▶ _Exercise_
Please return each entry that follows exactly as given, but without pictures.

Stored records
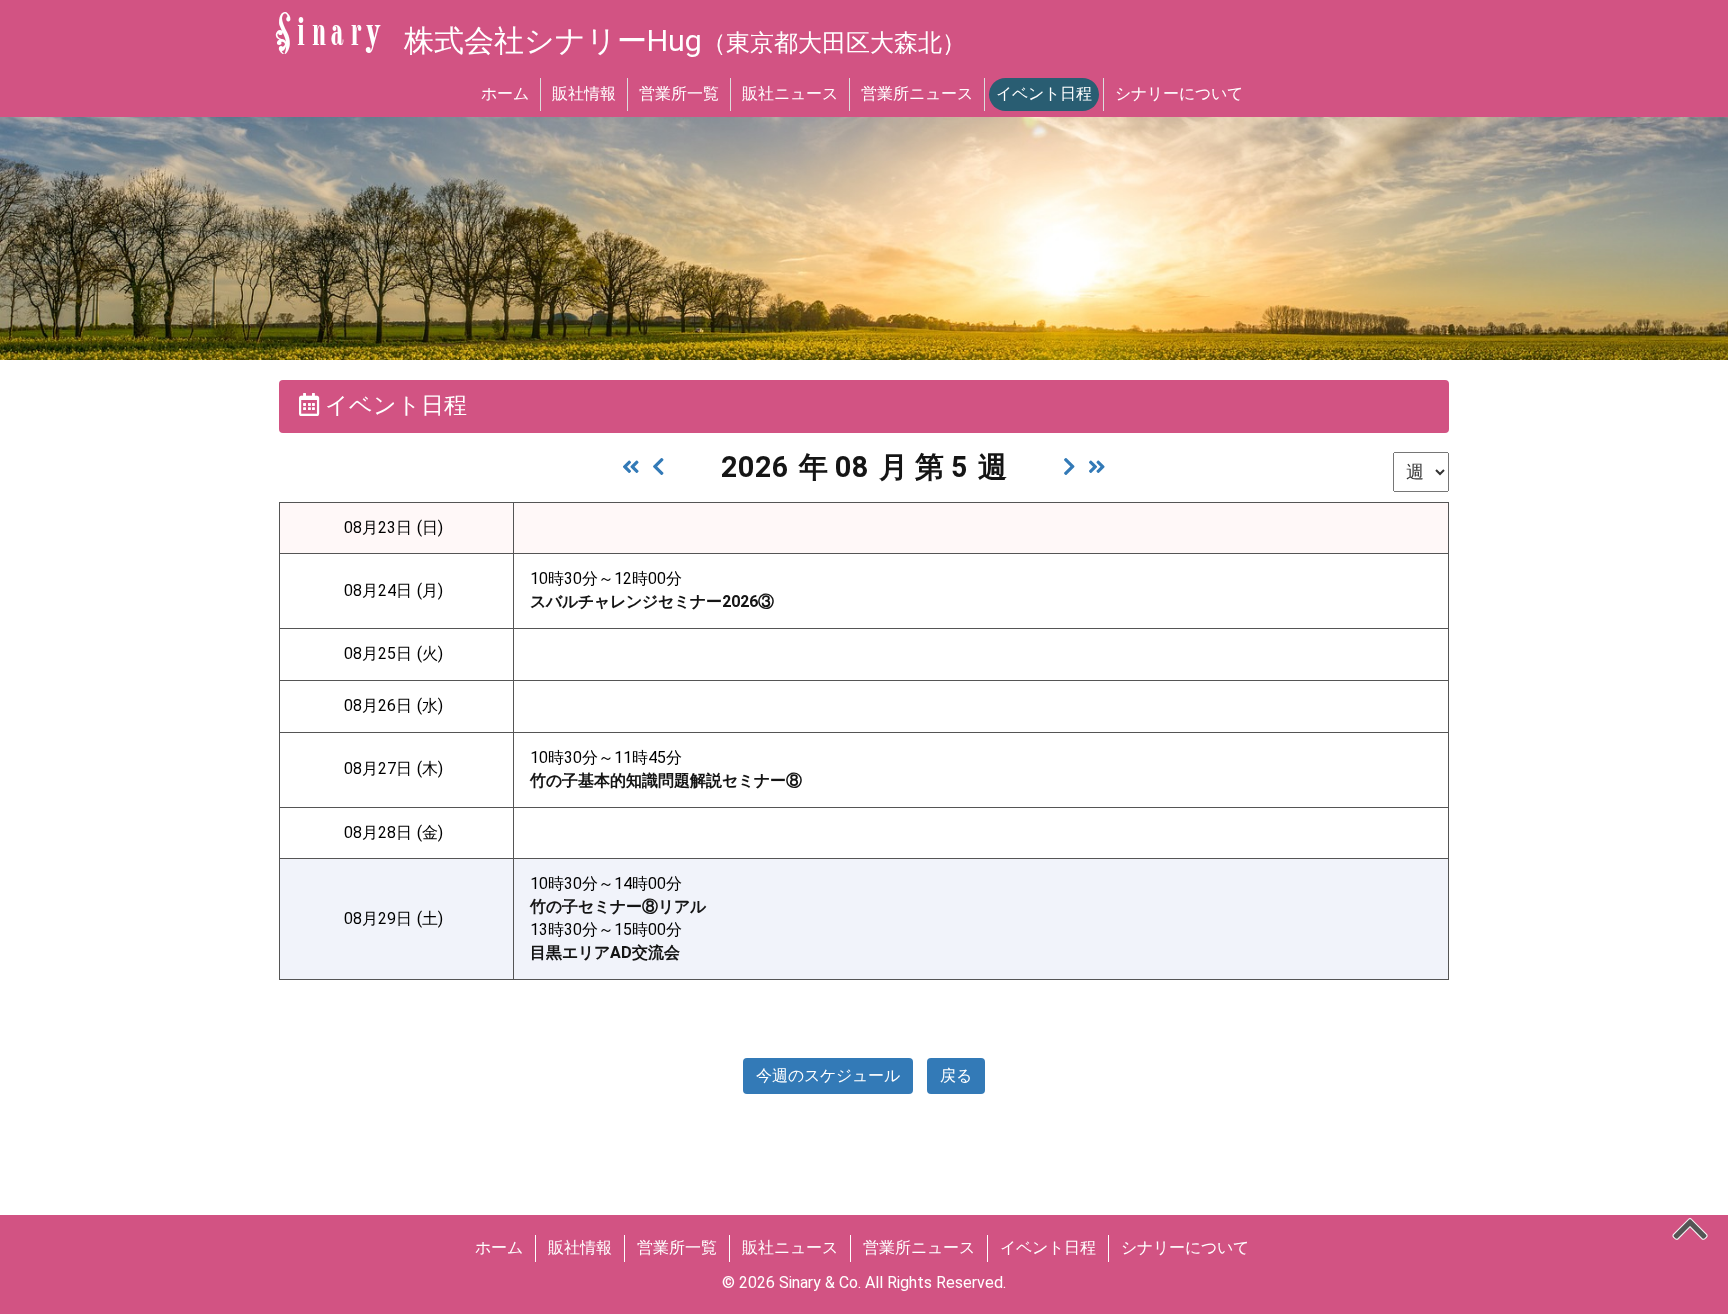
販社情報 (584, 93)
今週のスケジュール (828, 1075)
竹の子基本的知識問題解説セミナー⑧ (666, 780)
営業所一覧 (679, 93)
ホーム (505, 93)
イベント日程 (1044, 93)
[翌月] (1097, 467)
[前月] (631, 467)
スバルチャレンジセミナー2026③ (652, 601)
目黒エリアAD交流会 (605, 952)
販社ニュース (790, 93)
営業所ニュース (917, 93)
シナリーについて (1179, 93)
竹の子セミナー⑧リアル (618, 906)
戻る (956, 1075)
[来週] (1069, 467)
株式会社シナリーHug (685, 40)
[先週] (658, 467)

▶ _The answer_
販社情報 (584, 93)
今週のスケジュール (828, 1075)
竹の子基本的知識問題解説セミナー⑧ (666, 780)
営業所一覧 (679, 93)
ホーム (505, 93)
イベント日程 (1044, 93)
[翌月] (1097, 467)
[前月] (631, 467)
スバルチャレンジセミナー2026③ (652, 601)
目黒エリアAD交流会 (605, 952)
販社ニュース (790, 93)
営業所ニュース (917, 93)
シナリーについて (1179, 93)
竹の子セミナー⑧リアル (618, 906)
戻る (956, 1075)
[来週] (1069, 467)
株式会社シナリーHug (685, 40)
[先週] (658, 467)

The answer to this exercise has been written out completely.